Maybe I’m alone in this, but I’m very picky about my female vocalists. It’s not that I flat out don’t like too many, but there are very few that I go out of my way to listen to. Take Laura Stevenson for example. Sit Resist is a fabulous album, but I never really want
to listen to it. I know many don’t share this opinion of said album, but there is something about female vocalists that just isn’t accessible to me. They don’t draw me in. Olga Yagolnikov of Kye Kye is a strange exception though, and I’m not even that sure why. Her voice is so smooth and serene that the closest other vocalist that comes to mind is Jonsi. Sigur Ros comparisons don’t stop there, and while Kye Kye certainly isn’t a post rock band, the slow, gentle melodies do bring songs like Untitled 2 to mind. Kye Kye plays a gorgeous style of soft, atmospheric indie pop perfect for relaxation and meditation.

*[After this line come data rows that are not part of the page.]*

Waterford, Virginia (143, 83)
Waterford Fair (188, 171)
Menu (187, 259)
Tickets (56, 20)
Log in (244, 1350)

Gentle synths and drums mostly drive Kye Kye’s music, although acoustic guitars do come into play on tracks like “Rooftops” and “Peace Song.” Spot on production by Eric Owyoung of Future of Forestry greatly adds to the intimate, organic mood of Young Love that bears much resemblance to Future of Forestry’s own debut Twilight. Most of the songs, especially in the heart of the album, are gentler tracks, but great variation keeps things moving perfectly. “Walking This” is a clear highlight in the center of the tracklisting, a dramatic building track that brings to mind Jonsi’s “Grow Till Tall.” The most obvious single candidates come at the beginning and end of the album with “Broke,” “Introduce Myself,” and “My Sight.” Of these “My Sight” is the strongest with it catchy synth riff and epic drum climax highlighted by Yagolnikov’s incredibly strong vocals. There is no noticeable lull on Young Love and although not every track is a highlight it is an immensely satisfying listen through and through.
All in all, Young Love is one of the stronger debuts of the year and it is flying criminally
under the radar. It manages to avoid the trap of most gentle forest-y indie pop by quite simply not being boring
. It has definite replay value in any mood. Kye Kye sweetly grows on you; it’s gentle enough to fade into the background when you need it to but clearly dynamic enough to stand out amongst its peers. Hopefully these guys have a bright career ahead of them; they have already accomplished a ton with this debut and Young Love deserves to be on a number of 2011 lists.